First is forging skill, the fewer times the work has to go to the fire the less scale it'll build up. This also addresses the hammer marks and or lack of.

Anvil height can have a lot to do with excessive hammer marking, if it's too high or too low you have to consciously TRY to make the hammer face strike parallel with the anvil face. Set your anvil between wrist and knuckle height and your hammer will naturally strike flush.

The more naturally the hammer strikes correctly the less skill it takes to make it do the right thing.

Scale. Find a "butcher block brush" they are flat wire brushes that are efficient scale removers. Brush while the steel is good and hot, start at low orange and put yer back into it till it's cooled to the point you want to apply wax, say 350f +/-. Most blacksmith suppliers carry them.
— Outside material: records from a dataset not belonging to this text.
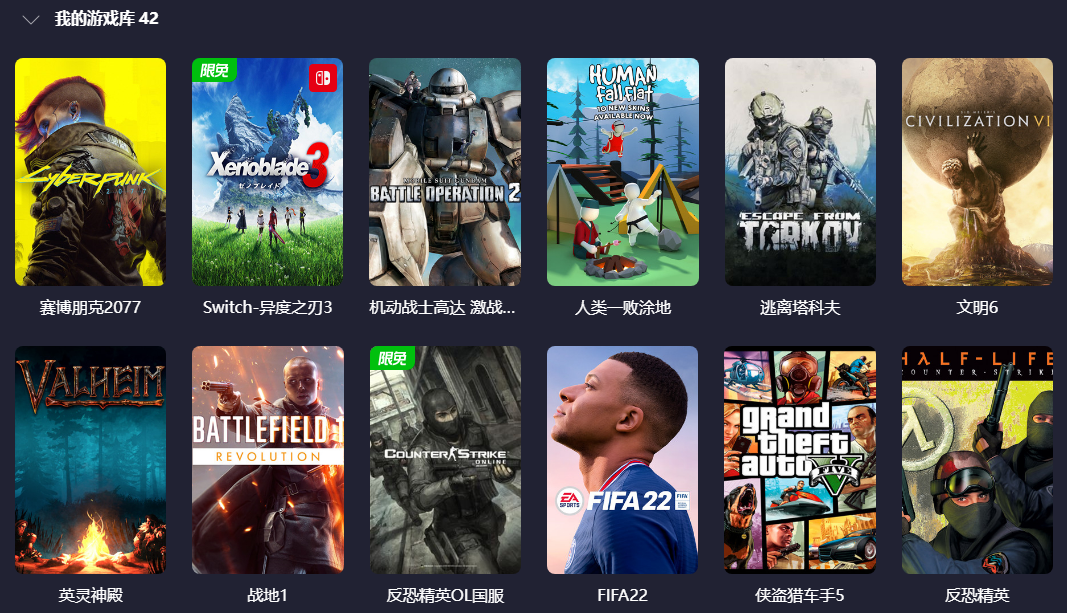Viewport: 1067px width, 613px height.
Task: Click the Switch-异度之刃3 title label
Action: (267, 308)
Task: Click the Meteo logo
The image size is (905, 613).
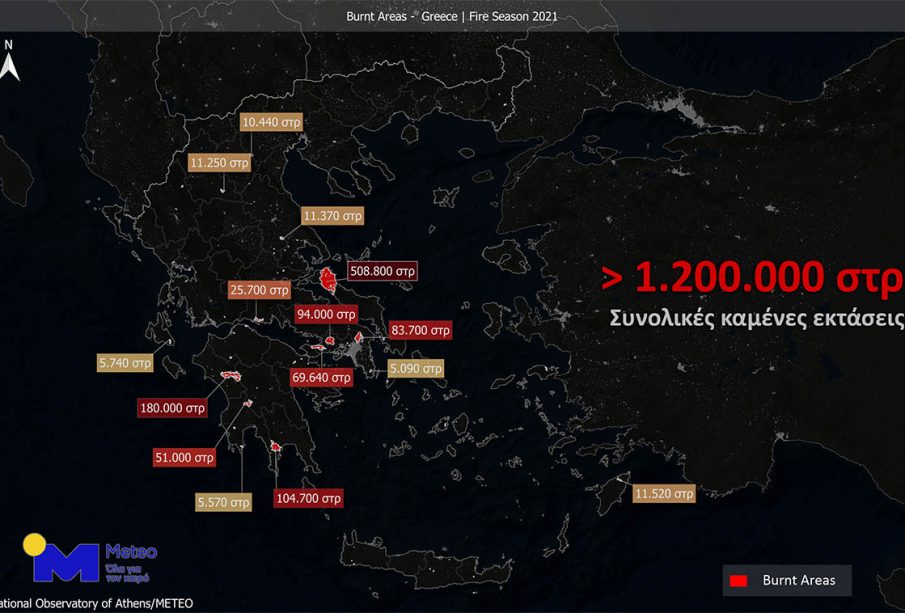Action: click(89, 559)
Proper fire management can be a factor, placing the iron too low in a solid fuel forge will result in exposing it to excess oxy at high heat which is a scale generating demon. A propane forge running too lean has the same result.
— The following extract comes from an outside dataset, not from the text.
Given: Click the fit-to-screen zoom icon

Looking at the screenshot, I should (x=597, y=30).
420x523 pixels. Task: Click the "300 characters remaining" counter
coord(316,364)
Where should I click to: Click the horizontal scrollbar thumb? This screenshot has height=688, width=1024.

Another way to remove scale, you're almost always going to have scale form, is an acid bath. White vinegar is slow but works well for removing scale. Muriatic acid works just as well and a whole LOT faster but you have to consider proper handling and disposal of a HAZMAT.

A tumbler is a good way to clean up the work as well though they tend to be beastly noisy things. Still, if you have a lot of pieces to clean they're hard to beat.

Sand blasting works well.

A rather messy but effective way to keep scale from forming at all is to flux the work and keep it fluxed. It works but it's really messy and I personally don't care for hot borax burns myself.

I'm sure there are things I haven't thought of or am simply forgetting to put down but those are some basics.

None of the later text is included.